» Given instruction: Pick out each line in the material below that contains the word "resolution", and copy those lines in full.

— Start —

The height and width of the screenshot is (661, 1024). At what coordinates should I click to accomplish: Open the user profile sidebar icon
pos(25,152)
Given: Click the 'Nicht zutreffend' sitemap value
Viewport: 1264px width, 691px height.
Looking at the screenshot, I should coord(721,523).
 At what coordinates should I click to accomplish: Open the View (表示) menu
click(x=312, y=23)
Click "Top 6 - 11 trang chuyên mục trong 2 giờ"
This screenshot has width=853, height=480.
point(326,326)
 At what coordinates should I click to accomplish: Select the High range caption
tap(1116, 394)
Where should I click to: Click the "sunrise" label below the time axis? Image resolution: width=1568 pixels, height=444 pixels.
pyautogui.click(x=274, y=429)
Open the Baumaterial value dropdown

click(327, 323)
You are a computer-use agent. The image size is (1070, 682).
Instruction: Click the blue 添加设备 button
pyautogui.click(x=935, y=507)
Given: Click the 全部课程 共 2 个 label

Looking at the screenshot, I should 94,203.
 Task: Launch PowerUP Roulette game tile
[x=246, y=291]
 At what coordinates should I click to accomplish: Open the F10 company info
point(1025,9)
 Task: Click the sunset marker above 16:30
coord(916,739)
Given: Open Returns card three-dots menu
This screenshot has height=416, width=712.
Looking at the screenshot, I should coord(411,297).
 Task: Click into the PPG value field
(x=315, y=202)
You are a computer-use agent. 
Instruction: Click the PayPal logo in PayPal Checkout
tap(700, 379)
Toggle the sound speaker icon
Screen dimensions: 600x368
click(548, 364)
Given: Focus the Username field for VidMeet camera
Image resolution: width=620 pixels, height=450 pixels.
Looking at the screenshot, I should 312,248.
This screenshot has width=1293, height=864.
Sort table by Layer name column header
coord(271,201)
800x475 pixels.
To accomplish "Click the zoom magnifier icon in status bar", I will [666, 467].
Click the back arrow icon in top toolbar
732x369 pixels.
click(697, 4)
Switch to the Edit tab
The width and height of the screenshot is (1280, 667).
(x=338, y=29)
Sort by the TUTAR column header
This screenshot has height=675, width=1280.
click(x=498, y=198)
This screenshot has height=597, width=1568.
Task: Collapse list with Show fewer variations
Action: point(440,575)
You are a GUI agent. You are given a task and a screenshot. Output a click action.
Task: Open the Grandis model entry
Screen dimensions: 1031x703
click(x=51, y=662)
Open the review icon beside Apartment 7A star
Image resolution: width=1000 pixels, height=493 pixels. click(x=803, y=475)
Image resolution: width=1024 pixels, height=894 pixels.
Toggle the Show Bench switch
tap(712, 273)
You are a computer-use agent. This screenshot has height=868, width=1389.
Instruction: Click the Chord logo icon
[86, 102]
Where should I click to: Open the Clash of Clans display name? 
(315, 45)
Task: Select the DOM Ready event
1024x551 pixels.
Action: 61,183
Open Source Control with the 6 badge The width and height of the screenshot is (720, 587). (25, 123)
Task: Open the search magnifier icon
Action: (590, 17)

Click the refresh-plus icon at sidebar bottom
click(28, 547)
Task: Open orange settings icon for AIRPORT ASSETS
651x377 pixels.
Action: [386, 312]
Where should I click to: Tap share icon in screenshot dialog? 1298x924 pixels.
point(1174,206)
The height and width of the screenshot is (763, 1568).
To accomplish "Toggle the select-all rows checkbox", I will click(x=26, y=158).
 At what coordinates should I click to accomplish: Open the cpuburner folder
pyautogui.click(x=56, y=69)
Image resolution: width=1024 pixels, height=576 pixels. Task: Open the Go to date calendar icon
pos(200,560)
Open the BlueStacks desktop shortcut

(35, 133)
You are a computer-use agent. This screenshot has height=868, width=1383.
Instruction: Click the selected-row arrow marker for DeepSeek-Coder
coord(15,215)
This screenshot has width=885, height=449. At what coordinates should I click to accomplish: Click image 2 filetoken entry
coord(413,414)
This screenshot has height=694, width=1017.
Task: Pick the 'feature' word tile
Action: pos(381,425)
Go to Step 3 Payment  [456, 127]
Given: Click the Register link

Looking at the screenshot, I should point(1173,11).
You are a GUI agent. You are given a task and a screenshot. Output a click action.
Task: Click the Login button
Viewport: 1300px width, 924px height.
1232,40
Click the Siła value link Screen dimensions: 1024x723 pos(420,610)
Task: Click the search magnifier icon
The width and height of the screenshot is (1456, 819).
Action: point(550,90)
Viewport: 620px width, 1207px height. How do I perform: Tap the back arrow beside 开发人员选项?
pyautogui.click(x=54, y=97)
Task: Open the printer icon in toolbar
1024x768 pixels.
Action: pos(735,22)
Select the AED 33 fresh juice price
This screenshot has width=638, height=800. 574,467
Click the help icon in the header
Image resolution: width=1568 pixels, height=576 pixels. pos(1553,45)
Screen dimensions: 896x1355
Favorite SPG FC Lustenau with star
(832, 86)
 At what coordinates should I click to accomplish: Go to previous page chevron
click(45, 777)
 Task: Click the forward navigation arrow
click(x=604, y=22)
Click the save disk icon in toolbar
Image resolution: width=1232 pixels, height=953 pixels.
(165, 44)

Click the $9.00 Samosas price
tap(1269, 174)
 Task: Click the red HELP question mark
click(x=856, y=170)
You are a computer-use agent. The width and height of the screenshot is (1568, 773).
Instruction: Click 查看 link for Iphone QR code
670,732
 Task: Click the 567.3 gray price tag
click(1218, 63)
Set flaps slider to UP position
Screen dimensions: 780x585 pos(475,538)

— End —

» Correct response:
Where should I click to: Click the "sunrise" label below the time axis? Image resolution: width=1568 pixels, height=444 pixels.
Image resolution: width=620 pixels, height=450 pixels.
Image resolution: width=1000 pixels, height=493 pixels. click(x=803, y=475)
Image resolution: width=1024 pixels, height=894 pixels.
Image resolution: width=1024 pixels, height=576 pixels. Task: Open the Go to date calendar icon
Image resolution: width=1568 pixels, height=576 pixels. pos(1553,45)
Image resolution: width=1232 pixels, height=953 pixels.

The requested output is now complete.